Data: 2006-06-29 10:52:17
Temat: Re: jestem wsciekla
Od: Tmi <d...@v...pl>
Pokaż wszystkie nagłówki
Gosia napisał(a):
> Zaufaj pani doswiadczonemu fryzjerowi-wlasciciel zakladu namawial na
> wystylizowanie modnej fryzury . Nie mialam ochoty na scinanie, czekalam
Teraz wez, napisz do niego pismo oficjalne za potwierdenie odbiru. Ze
uwazasz ze:
1/ namowil Cie na strzyzenie i jako fachowcowi zaufalas, czego wynikiem
jest absolutnie zniszczona fryzura
i tutaj opisz: ze od dzisiaj za cel stawiasz sobie zniechecic kazdego
dnia przynajmniej 1 osobe do strzyzenia u niego
2/ masz prawo przypuszczac, ze twoje wlosy, jako ze zostaly sciete w
specyficzny sposob zostana uzyte do innych celow - nie wyrazasz na to
zgody i postarasz sie sprawdzic przy pomocy wszystkich dostepnych Ci
srodkow czy taka sytuacja nie bedzie miala miejsca, natomiast jesli juz
zaszla to jej skutki beda czysto cywilno prawne.

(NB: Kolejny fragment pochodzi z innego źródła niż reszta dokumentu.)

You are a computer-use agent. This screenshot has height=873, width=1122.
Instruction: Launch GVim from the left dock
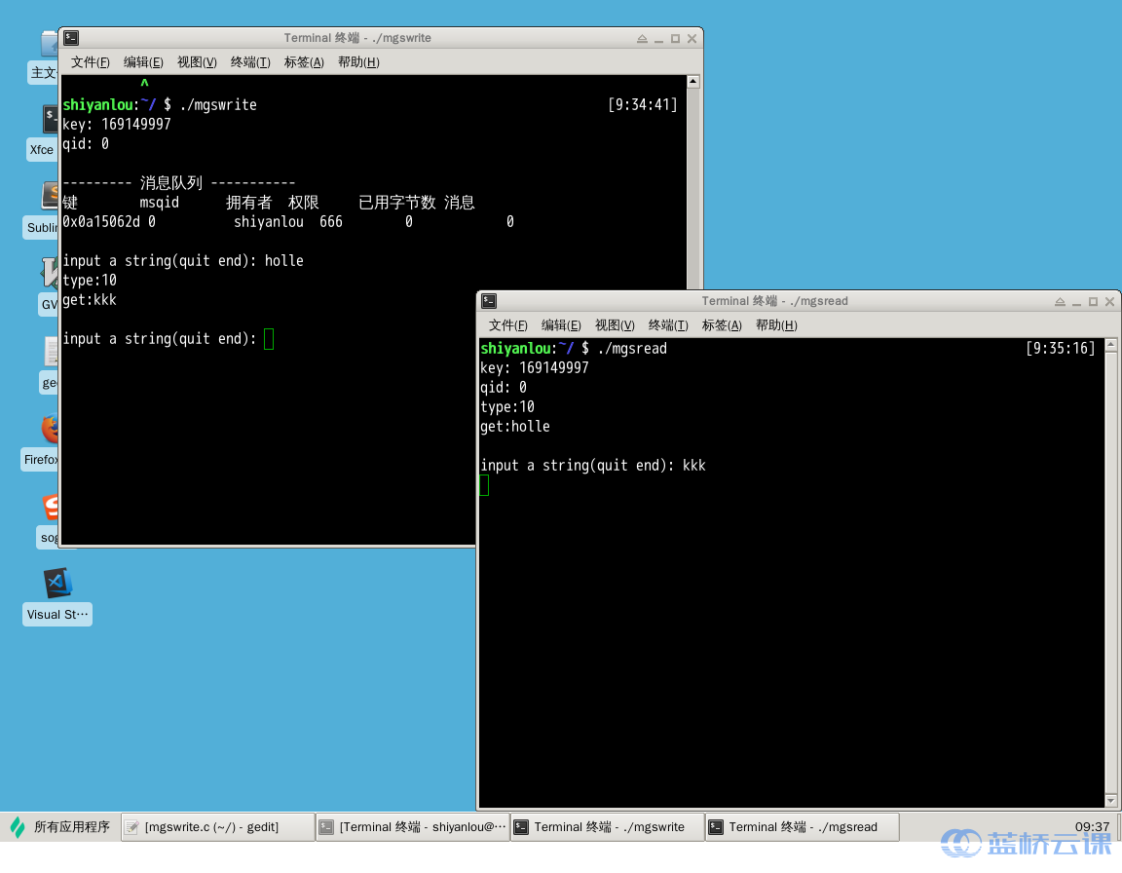tap(48, 273)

3/ rzadaj zadoscuczynienia finansowego za wyrzadzone szkody, poneiwaz to
co mialas na glowie a to co masz teraz jest absolutnie NIE LEPSZE niz to
co bylo.
4/ zglos tez sprawe do "konsumentow" i sprawdz wszystkie mozliwosci
dokuczenia gosciowi: potem wypisz je rowniez w liscie.
List musi byc oficjalny pelny prawniczej-chlodnej-nienawisci.
I tyle. Moze sie wystraszy, moze nie. Zawsze to jednak cos.